Lines with "address": please show every one of them from the listing below.

---*---

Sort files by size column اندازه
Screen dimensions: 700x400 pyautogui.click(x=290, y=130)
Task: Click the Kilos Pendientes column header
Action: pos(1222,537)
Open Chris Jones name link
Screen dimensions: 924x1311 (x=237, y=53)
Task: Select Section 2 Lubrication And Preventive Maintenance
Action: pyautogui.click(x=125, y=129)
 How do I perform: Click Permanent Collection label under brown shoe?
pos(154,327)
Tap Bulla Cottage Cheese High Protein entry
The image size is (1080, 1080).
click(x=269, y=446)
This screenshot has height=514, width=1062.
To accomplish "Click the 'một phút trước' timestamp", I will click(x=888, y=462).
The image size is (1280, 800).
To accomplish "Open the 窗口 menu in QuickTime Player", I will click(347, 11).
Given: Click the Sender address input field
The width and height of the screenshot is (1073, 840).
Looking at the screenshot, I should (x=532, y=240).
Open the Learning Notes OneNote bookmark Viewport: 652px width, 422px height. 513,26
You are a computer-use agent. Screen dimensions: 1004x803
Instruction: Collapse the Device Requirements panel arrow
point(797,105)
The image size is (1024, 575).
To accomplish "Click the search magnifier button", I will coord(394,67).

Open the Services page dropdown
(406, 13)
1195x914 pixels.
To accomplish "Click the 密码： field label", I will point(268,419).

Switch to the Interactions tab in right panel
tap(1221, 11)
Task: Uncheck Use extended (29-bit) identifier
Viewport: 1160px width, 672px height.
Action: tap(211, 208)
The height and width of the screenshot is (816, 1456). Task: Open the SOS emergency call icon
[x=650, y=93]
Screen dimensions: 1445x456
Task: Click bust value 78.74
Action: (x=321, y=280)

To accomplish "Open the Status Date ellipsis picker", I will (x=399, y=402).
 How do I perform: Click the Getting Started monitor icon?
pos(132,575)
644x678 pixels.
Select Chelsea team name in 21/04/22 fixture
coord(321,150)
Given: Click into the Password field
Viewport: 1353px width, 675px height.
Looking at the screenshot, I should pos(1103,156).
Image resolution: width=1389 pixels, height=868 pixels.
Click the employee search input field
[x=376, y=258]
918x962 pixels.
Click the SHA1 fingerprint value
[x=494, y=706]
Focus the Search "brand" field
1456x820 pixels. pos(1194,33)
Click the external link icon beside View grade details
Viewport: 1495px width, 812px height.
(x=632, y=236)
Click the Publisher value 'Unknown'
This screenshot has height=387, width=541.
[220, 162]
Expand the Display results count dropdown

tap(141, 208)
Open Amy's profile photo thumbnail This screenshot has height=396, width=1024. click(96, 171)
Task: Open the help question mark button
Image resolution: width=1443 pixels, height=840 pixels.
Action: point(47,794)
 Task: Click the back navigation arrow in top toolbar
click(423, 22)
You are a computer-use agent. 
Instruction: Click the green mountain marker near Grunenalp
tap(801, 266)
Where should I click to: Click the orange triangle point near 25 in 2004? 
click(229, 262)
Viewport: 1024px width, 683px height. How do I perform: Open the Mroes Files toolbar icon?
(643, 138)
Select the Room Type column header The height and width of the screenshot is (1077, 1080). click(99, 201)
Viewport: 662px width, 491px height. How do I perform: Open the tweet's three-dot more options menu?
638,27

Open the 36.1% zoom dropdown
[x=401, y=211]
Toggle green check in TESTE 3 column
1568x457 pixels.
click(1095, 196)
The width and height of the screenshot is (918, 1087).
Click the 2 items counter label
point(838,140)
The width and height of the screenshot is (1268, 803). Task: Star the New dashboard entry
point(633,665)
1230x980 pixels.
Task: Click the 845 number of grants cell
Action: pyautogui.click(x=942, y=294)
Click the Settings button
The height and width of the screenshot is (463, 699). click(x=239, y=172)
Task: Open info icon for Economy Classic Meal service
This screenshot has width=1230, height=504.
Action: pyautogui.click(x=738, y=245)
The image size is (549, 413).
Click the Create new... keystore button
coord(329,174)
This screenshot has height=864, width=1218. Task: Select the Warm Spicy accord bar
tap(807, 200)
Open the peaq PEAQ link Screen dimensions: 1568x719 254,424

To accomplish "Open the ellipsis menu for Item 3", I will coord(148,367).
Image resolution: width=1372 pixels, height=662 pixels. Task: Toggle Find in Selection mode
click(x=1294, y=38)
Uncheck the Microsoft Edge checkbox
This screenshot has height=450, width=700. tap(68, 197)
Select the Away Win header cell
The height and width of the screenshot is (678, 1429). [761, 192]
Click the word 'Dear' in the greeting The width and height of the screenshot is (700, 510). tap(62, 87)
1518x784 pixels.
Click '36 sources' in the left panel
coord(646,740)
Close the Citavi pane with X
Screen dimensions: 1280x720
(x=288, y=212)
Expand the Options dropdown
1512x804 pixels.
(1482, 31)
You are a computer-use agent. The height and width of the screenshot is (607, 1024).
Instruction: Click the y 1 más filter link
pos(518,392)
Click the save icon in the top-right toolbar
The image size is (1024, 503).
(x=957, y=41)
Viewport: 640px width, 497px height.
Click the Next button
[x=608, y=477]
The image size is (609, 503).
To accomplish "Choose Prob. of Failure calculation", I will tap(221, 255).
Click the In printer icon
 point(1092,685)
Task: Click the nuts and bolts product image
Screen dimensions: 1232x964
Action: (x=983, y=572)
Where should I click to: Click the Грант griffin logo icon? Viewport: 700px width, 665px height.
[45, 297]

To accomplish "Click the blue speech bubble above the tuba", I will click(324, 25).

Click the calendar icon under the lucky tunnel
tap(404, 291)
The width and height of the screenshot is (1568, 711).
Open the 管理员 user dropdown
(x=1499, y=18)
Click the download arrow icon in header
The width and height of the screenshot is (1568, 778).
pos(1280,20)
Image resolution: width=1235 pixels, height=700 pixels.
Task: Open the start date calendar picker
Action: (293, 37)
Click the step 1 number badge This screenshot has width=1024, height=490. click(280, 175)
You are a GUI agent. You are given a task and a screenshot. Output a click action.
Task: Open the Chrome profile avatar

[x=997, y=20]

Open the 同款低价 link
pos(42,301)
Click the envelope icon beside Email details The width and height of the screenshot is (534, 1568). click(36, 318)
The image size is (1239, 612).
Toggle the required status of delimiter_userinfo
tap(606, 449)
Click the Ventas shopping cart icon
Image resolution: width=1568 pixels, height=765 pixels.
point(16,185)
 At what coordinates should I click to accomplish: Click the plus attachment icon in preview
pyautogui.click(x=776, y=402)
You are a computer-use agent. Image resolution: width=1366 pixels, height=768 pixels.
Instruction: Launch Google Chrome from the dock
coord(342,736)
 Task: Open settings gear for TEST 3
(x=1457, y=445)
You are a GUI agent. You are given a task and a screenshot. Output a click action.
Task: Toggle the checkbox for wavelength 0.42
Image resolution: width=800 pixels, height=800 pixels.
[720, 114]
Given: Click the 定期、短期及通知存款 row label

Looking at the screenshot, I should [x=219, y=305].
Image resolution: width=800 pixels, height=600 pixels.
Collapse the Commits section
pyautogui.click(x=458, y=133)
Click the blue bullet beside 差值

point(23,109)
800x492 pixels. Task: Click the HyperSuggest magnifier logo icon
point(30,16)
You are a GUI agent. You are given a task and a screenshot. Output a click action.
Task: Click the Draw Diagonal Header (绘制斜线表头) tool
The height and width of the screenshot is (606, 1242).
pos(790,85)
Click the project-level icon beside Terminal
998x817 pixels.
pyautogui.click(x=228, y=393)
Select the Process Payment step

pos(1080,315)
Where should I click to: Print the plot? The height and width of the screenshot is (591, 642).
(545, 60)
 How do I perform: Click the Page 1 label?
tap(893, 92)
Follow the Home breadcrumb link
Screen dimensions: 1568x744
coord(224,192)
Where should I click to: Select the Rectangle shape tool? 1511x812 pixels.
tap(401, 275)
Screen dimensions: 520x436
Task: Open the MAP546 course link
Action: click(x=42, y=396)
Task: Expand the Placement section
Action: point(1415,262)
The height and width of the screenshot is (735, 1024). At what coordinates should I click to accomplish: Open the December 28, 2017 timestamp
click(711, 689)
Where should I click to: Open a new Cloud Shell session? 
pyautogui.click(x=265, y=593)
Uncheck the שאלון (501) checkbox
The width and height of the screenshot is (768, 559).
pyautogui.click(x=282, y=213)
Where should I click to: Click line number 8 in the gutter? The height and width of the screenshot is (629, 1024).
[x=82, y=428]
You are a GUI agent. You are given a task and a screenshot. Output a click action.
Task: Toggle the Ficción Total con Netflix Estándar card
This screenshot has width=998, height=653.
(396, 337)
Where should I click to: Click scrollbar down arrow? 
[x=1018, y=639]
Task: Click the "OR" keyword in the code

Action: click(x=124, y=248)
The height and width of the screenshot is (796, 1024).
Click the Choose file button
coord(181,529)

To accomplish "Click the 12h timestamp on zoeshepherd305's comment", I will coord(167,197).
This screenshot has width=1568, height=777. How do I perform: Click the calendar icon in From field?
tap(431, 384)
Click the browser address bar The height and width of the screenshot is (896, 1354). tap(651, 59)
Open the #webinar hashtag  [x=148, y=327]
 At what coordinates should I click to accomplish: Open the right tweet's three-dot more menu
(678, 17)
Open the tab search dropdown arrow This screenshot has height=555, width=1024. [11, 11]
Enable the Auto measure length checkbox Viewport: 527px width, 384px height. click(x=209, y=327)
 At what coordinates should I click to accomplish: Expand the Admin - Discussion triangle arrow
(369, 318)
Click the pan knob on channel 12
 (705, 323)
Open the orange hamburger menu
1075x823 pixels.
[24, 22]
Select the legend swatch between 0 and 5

---*---

Expected answer:
Given: Click the Sender address input field
Click the browser address bar The height and width of the screenshot is (896, 1354). tap(651, 59)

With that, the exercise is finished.